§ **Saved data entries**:
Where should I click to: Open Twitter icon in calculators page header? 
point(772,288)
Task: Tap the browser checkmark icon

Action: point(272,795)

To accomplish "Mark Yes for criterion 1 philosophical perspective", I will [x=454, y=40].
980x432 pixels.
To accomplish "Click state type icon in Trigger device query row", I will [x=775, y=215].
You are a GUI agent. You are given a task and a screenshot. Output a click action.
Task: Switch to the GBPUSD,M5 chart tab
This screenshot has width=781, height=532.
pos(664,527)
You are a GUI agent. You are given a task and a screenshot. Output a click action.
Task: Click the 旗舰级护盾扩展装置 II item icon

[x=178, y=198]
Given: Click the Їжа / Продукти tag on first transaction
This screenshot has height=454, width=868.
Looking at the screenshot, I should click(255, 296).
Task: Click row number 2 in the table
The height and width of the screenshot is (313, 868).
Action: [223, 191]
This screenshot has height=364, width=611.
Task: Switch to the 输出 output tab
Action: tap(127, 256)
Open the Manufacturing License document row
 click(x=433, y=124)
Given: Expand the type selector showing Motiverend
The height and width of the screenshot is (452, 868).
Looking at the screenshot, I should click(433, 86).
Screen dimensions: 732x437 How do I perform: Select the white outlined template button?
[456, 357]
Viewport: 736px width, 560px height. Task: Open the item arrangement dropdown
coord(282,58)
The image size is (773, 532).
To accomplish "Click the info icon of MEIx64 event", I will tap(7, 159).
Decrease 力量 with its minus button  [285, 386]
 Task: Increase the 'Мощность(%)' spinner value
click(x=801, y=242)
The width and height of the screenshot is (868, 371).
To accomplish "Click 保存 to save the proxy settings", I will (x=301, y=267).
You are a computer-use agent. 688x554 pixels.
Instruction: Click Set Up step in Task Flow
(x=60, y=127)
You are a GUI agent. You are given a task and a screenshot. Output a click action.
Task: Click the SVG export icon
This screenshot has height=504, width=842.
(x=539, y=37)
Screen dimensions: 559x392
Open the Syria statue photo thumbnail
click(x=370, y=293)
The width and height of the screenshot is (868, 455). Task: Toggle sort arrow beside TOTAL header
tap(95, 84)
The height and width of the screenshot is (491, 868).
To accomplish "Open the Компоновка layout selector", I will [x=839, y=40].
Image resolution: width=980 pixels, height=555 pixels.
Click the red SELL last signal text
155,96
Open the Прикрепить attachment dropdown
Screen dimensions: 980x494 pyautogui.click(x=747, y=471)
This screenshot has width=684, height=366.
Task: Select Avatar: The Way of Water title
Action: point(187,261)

§ **BRIEF**:
All of the records above should be transcribed exactly.

§ **TASK OUTPUT**:
Where should I click to: Open Twitter icon in calculators page header? 
point(772,288)
Task: Tap the browser checkmark icon

Action: point(272,795)

To accomplish "Mark Yes for criterion 1 philosophical perspective", I will [x=454, y=40].
980x432 pixels.
To accomplish "Click state type icon in Trigger device query row", I will [x=775, y=215].
You are a GUI agent. You are given a task and a screenshot. Output a click action.
Task: Switch to the GBPUSD,M5 chart tab
This screenshot has width=781, height=532.
pos(664,527)
You are a GUI agent. You are given a task and a screenshot. Output a click action.
Task: Click the 旗舰级护盾扩展装置 II item icon

[x=178, y=198]
Given: Click the Їжа / Продукти tag on first transaction
This screenshot has height=454, width=868.
Looking at the screenshot, I should click(255, 296).
Task: Click row number 2 in the table
The height and width of the screenshot is (313, 868).
Action: [223, 191]
This screenshot has height=364, width=611.
Task: Switch to the 输出 output tab
Action: tap(127, 256)
Open the Manufacturing License document row
 click(x=433, y=124)
Given: Expand the type selector showing Motiverend
The height and width of the screenshot is (452, 868).
Looking at the screenshot, I should click(433, 86).
Screen dimensions: 732x437 How do I perform: Select the white outlined template button?
[456, 357]
Viewport: 736px width, 560px height. Task: Open the item arrangement dropdown
coord(282,58)
The image size is (773, 532).
To accomplish "Click the info icon of MEIx64 event", I will tap(7, 159).
Decrease 力量 with its minus button  [285, 386]
 Task: Increase the 'Мощность(%)' spinner value
click(x=801, y=242)
The width and height of the screenshot is (868, 371).
To accomplish "Click 保存 to save the proxy settings", I will (x=301, y=267).
You are a computer-use agent. 688x554 pixels.
Instruction: Click Set Up step in Task Flow
(x=60, y=127)
You are a GUI agent. You are given a task and a screenshot. Output a click action.
Task: Click the SVG export icon
This screenshot has height=504, width=842.
(x=539, y=37)
Screen dimensions: 559x392
Open the Syria statue photo thumbnail
click(x=370, y=293)
The width and height of the screenshot is (868, 455). Task: Toggle sort arrow beside TOTAL header
tap(95, 84)
The height and width of the screenshot is (491, 868).
To accomplish "Open the Компоновка layout selector", I will [x=839, y=40].
Image resolution: width=980 pixels, height=555 pixels.
Click the red SELL last signal text
155,96
Open the Прикрепить attachment dropdown
Screen dimensions: 980x494 pyautogui.click(x=747, y=471)
This screenshot has width=684, height=366.
Task: Select Avatar: The Way of Water title
Action: point(187,261)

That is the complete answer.